Pretender, por otro lado, que se conoce el carácter de los senegaleses a partir del trato con personas que viven del turismo es un error sustancial. El extranjero de paso en el país no debe olvidar que frecuenta lugares en los que todo gira a su alrededor, igual que en la Alhambra de Granada o el museo del Prado. La mayoría de los contactos que se hagan en estas condiciones tan solo rascan la superficie de la sociedad: reflejan su idiosincrasia, pero en una versión distorsionada por la propia presencia del extranjero. Es preciso alejarse de las rutas más corrientes o asentarse en un lugar para conocer la verdadera simpatía de un pueblo amable y extrovertido. Mientras esto ocurre, los usos españoles pueden servir de orientación: ningún desconocido te aborda en la calle a no ser que sea su profesión (entrevistadores, comerciales, sectas religiosas).

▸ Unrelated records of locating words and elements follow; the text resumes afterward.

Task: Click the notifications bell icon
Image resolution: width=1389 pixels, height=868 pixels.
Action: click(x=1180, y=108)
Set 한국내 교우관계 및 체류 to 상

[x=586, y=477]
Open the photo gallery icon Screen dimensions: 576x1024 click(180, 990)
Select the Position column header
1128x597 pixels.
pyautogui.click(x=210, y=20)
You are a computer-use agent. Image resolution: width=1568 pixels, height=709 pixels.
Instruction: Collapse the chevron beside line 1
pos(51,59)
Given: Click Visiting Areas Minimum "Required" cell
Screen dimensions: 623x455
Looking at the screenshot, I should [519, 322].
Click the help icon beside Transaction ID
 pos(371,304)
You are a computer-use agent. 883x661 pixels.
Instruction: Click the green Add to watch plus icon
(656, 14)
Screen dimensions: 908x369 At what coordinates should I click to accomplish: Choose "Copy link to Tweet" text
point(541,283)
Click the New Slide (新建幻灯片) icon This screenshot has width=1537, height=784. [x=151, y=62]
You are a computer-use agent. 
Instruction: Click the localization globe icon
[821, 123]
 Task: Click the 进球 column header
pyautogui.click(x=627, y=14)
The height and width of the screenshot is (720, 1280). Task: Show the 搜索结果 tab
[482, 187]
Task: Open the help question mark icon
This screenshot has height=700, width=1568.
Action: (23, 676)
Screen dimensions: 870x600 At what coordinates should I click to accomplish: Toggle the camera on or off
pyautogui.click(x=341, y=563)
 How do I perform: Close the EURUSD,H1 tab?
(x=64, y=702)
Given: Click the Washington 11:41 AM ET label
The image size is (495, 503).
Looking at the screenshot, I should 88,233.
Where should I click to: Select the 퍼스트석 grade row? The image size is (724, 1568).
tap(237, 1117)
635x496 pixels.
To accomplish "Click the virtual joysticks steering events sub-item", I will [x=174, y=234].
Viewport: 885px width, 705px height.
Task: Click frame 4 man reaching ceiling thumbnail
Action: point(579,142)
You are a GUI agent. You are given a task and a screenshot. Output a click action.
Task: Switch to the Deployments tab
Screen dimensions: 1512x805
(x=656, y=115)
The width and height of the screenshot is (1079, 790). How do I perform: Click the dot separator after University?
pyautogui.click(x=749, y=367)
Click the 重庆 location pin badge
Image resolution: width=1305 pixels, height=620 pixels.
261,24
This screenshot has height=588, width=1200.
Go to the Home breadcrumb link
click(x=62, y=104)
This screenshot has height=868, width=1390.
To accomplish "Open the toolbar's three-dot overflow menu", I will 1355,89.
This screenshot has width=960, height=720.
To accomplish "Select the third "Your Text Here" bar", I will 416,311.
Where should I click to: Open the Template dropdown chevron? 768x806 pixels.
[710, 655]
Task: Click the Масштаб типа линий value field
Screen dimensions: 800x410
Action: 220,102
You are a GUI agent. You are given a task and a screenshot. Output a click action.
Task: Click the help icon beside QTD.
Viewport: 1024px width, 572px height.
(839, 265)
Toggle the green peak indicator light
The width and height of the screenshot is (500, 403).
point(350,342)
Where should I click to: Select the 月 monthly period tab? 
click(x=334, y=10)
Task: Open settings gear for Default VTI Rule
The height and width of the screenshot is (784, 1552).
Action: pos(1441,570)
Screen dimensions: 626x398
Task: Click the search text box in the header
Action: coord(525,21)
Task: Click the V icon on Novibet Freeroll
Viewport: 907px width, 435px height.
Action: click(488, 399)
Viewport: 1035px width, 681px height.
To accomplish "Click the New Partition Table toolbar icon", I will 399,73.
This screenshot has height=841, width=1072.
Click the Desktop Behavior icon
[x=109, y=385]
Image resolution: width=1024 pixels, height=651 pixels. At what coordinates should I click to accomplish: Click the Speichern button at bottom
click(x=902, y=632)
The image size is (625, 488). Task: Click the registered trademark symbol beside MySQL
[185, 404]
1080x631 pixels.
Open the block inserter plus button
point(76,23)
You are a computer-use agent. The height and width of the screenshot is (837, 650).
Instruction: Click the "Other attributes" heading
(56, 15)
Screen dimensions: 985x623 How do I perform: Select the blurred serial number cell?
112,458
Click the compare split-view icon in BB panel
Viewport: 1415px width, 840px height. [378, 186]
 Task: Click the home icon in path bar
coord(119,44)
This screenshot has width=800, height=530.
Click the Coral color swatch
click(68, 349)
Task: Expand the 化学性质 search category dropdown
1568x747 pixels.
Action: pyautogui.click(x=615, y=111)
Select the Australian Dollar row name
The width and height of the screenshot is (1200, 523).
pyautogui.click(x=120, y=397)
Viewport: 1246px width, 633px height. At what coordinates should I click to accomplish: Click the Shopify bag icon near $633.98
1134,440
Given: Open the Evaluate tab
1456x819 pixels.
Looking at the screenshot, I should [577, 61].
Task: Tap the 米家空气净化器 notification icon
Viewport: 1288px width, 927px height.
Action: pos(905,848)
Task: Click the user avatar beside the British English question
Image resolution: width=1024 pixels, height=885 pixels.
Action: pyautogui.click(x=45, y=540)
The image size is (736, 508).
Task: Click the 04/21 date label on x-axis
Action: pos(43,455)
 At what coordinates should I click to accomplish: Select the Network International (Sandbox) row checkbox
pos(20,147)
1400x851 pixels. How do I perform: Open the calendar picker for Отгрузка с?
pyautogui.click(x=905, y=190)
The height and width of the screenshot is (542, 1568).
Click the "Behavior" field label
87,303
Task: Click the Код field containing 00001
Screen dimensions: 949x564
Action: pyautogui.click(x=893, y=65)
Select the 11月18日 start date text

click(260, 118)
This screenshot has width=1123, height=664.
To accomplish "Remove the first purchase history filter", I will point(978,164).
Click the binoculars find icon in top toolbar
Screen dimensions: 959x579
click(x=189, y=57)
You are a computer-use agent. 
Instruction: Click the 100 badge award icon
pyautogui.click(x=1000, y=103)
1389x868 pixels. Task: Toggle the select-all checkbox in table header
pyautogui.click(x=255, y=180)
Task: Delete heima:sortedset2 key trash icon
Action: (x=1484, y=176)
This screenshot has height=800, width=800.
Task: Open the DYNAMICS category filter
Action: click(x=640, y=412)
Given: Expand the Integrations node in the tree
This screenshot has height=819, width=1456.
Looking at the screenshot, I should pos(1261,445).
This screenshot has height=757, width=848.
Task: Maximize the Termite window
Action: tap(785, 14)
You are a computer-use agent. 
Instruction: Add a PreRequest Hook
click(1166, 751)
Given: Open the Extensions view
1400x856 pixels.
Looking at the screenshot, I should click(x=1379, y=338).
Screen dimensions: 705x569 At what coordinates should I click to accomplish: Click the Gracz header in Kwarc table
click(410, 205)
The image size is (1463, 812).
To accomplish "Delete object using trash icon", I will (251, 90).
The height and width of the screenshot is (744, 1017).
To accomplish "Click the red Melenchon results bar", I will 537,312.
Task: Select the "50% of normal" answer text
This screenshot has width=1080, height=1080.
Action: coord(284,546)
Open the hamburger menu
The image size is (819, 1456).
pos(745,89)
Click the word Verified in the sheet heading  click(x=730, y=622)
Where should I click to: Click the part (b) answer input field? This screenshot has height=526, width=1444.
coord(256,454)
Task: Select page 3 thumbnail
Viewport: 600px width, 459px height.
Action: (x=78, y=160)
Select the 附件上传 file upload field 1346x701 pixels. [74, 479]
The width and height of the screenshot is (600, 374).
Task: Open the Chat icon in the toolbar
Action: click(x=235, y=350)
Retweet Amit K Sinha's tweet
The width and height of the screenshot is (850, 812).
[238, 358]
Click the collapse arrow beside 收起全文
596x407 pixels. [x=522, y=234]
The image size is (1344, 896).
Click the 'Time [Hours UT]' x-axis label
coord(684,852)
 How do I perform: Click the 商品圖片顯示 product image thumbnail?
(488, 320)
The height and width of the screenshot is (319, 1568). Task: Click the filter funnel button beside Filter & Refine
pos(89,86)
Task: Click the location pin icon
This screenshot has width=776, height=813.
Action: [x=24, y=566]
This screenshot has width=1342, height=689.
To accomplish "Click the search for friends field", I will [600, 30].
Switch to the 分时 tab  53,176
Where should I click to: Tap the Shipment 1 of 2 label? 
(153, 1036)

Atardece y el intenso primer día dará paso a un viaje a Kédougou. Dakar fue apasionante y habrá tiempo de volver, pero dado lo azaroso del transporte en Senegal es mejor emprender los recorridos largos al principio, de modo que conforme se acerque la fecha de regreso, estemos cada vez más próximos al aeropuerto. El viaje a Kédougou es largo y conviene madrugar, así que llegamos a la estación de larga distancia por la mañana temprano. Las llamadas gares routières son explanadas en las que se acumulan más o menos desordenadamente los vehículos que parten para los distintos puntos del país. Los inexistentes directorios de andenes o paneles de horarios son suplidos por la diligencia con la que varios jóvenes se interesan por el destino del viajero y que este confunde con sincero interés. Se demostrará en futuras ocasiones que no es sino la forma de ganarse una comisión aportando un nuevo cliente al conductor de turno. La existencia de estas comisiones en la gare routière se explica por el funcionamiento del sistema de transportes. El medio más típico son los famosos sept places, coches familiares o rancheras en los que hay sitio para un conductor y siete pasajeros y que no parten hasta que todas sus plazas están ocupadas, lo que provoca una intensa competencia por los pasajeros. El proceso por el que la cara del viajero que se monta por primera vez en estos coches va mutando su expresión desde la excitación del ya tengo el billete hasta el nos faltan pasajeros con toda su dramática carga de aburrimiento, es digno de ser inmortalizado en una serie fotográfica sobre la condición humana.

Pero todo tiene su comienzo y su final y la espera también acaba. Dos horas después partimos a Kédougou. Todavía no hemos abandonado la capital y es pronto para saber del blanqueo de piel de las senegalesas, de las aguas calientes del océano, más cercanas a sopa tibia que a la frialdad del Atlántico norte. Nada sabemos tampoco de las lluvias torrenciales que obligan a parar los vehículos en la cuneta de las carreteras ni del verde paisaje de la sabana mezclado con el marrón de la tierra y el amarillo del sol. No lo sabemos, pero estamos dispuestos a recibir la promesa de África, cualquiera que esta sea.